Today marks six years since the Supreme Court ruled on Citizens United v. FEC. Since then, Citizens United has become shorthand for the problems with the state of campaign finance in the U.S.: unlimited corporate spending, lack of disclosure and the outsized influence of a small number of wealthy individuals. And all these things are shaping up to be more important than ever in the 2016 elections.
The case centered on a film that the conservative advocacy group Citizens United had made about Hillary Clinton. During the 2008 election, the group wanted to run and advertise the film on TV, but a lower court had ruled that they were prohibited from doing so because they were a nonprofit corporation and the film mentions a candidate, thus making it an “electioneering communication.” In Citizens United v. FEC, the Supreme Court ruled in a 5-4 vote that the ban on political spending by corporations and unions was unconstitutional because it violated the First Amendment’s protection of free speech. As long as this spending was not coordinated with campaigns, the court said, it would not “give rise to corruption or the appearance of corruption.”
So, Citizens United allowed corporations to spend on elections. But it isn’t the whole story of how we got to where we are today. Another very important decision followed Citizens United two months later: Speechnow.org v. FEC. This is the case that led to super PACs as we now know them, striking down limits on contributions to groups that only make independent expenditures, but upholding the requirement that they disclose donors. The court found that the government has “no anti-corruption interest in limiting contributions to an independent expenditure group.”

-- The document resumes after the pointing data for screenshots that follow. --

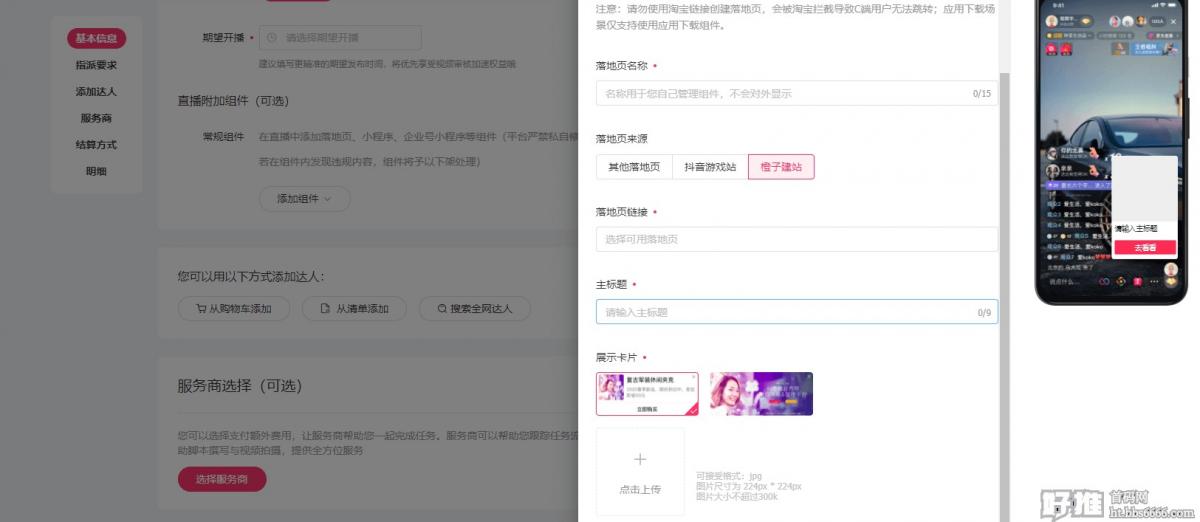Select 橙子建站 as landing page source
The image size is (1200, 522).
tap(781, 167)
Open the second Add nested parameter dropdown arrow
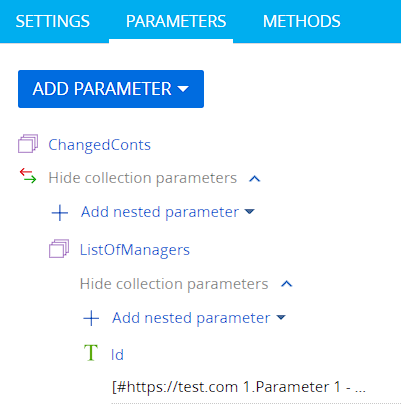The width and height of the screenshot is (401, 414). [281, 317]
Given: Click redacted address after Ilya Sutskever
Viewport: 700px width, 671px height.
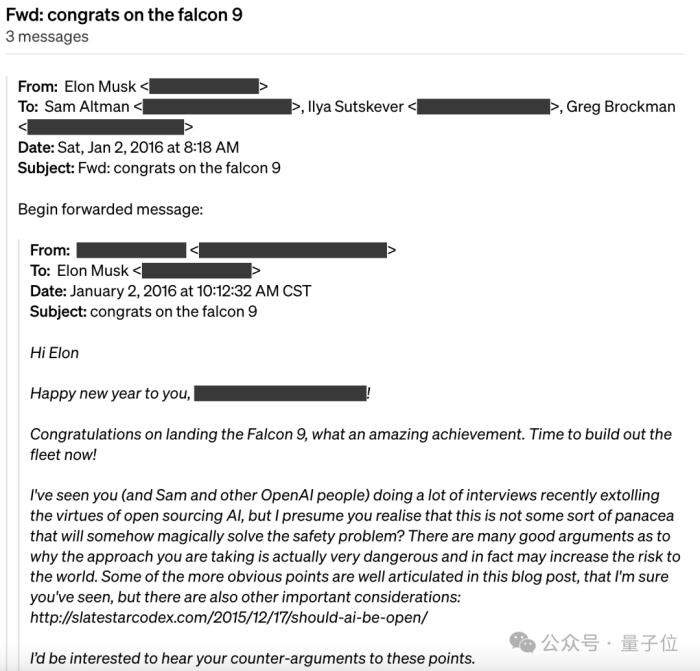Looking at the screenshot, I should point(483,107).
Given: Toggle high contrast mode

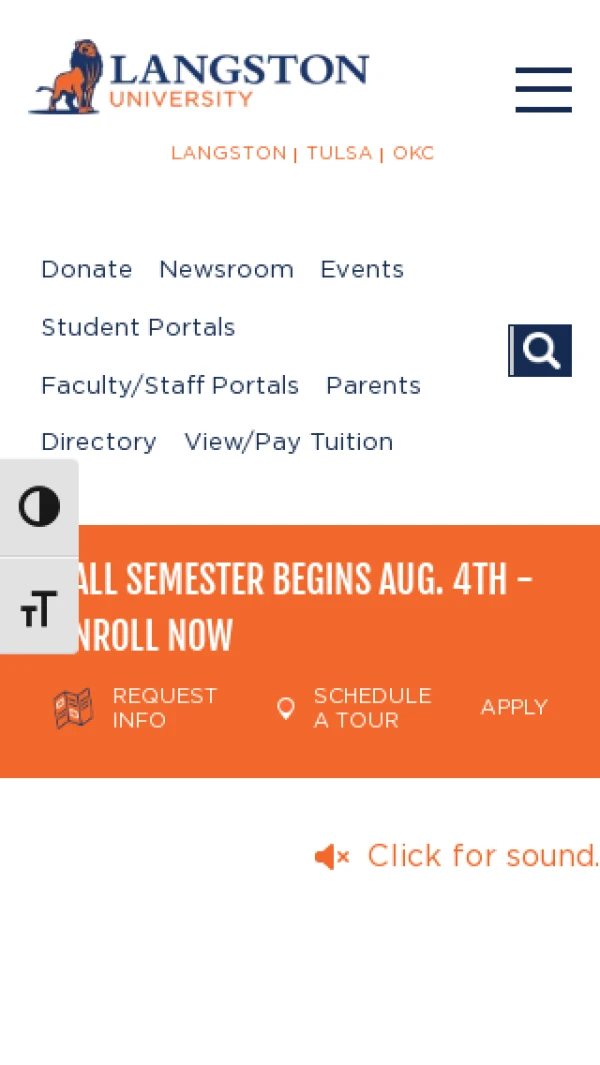Looking at the screenshot, I should (39, 507).
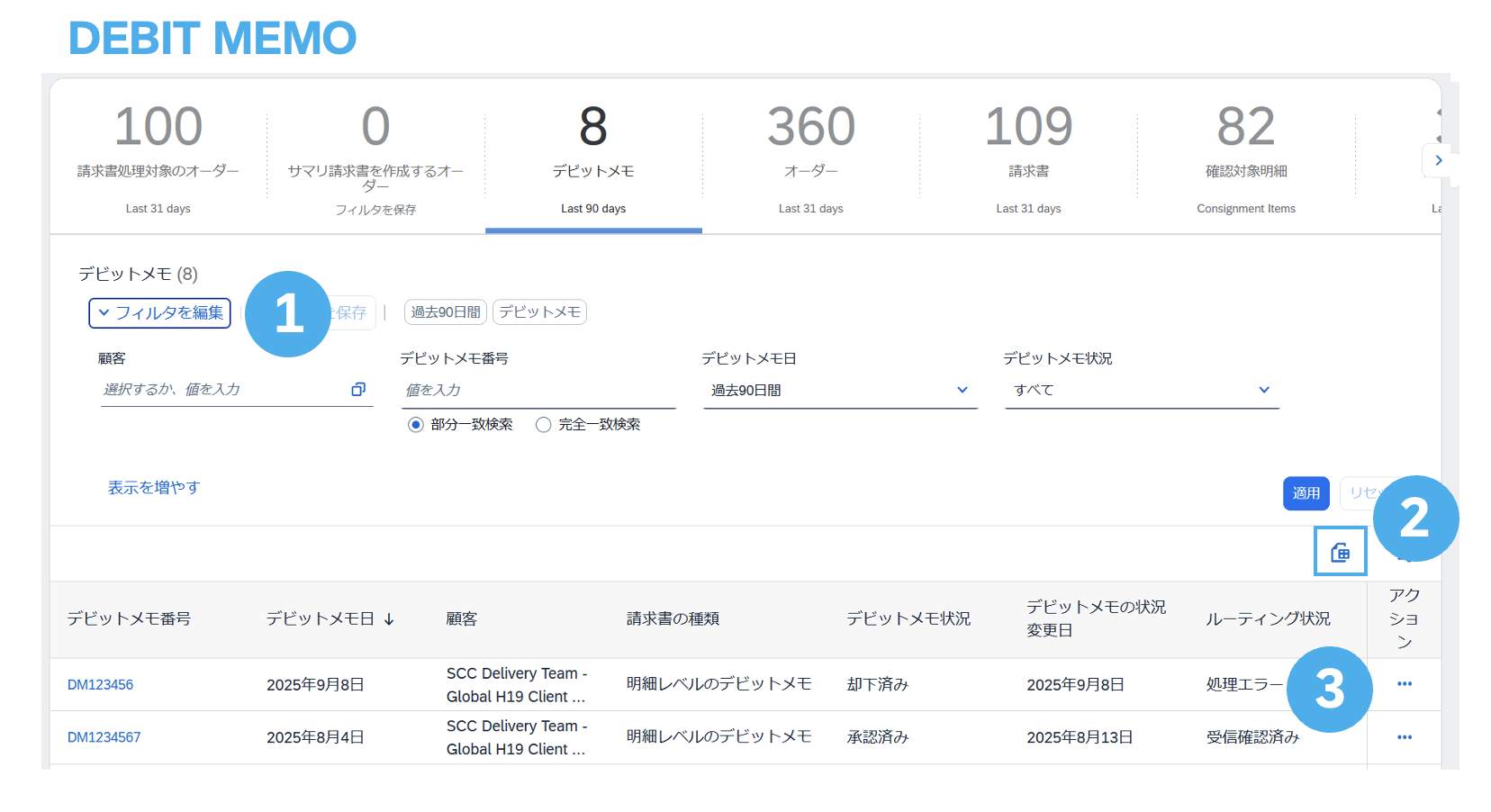Click the 表示を増やす link
This screenshot has height=812, width=1491.
pyautogui.click(x=154, y=487)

This ruling, combined with the corporate spending allowed by Citizens United, created super PACs: groups that can accept unlimited donations — from individuals or corporations — and spend as much as they want on expressly advocating for candidates, as long as they don’t coordinate with those candidates. This was unprecedented: While 527 and 501(c)(4) groups had been able to spend unlimited amounts, they were prohibited from explicitly advocating for the election or defeat of specific candidates (using words like “vote for” in ads).
The disclosure requirements, which were supposed to provide some sort of accountability for this spending, haven’t been that successful. It is true that super PACs do have to disclose their donors, and we do learn something from that about who’s funding their ads. But, as is often the case, those who want to spend large amounts of money on politics have found ways around these rules, like setting up 501(c)(4)s or LLCs — which mask donors — that then donate to super PACs. American Bridge Project, for example, is a 501(c)(4) nonprofit that doesn’t have to disclose its donors, and they give large amounts to American Bridge super PAC (in the form of “staff expenses”), which does disclose. Jeb Bush’s super PAC Right to Rise has received $100,000 from an LLC with untraceable origins. Sometimes, of course, these groups don’t even bother with the extra step of giving to the super PAC: a 501(c)(4) called Conservative Solutions has spent millions on promoting Marco Rubio without disclosing any of its donors to the public. If there are any consequences to this, it’s likely they won’t come until after the general election, let alone the primaries.
This election will be only the second presidential election since Citizens United, and the first with no incumbent. By all indications, the 2016 election will be the biggest yet for the unlimited spending by individuals and corporations that Citizens United and Speechnow created: Super PACs have already spent more than $145 million — and it’s only January.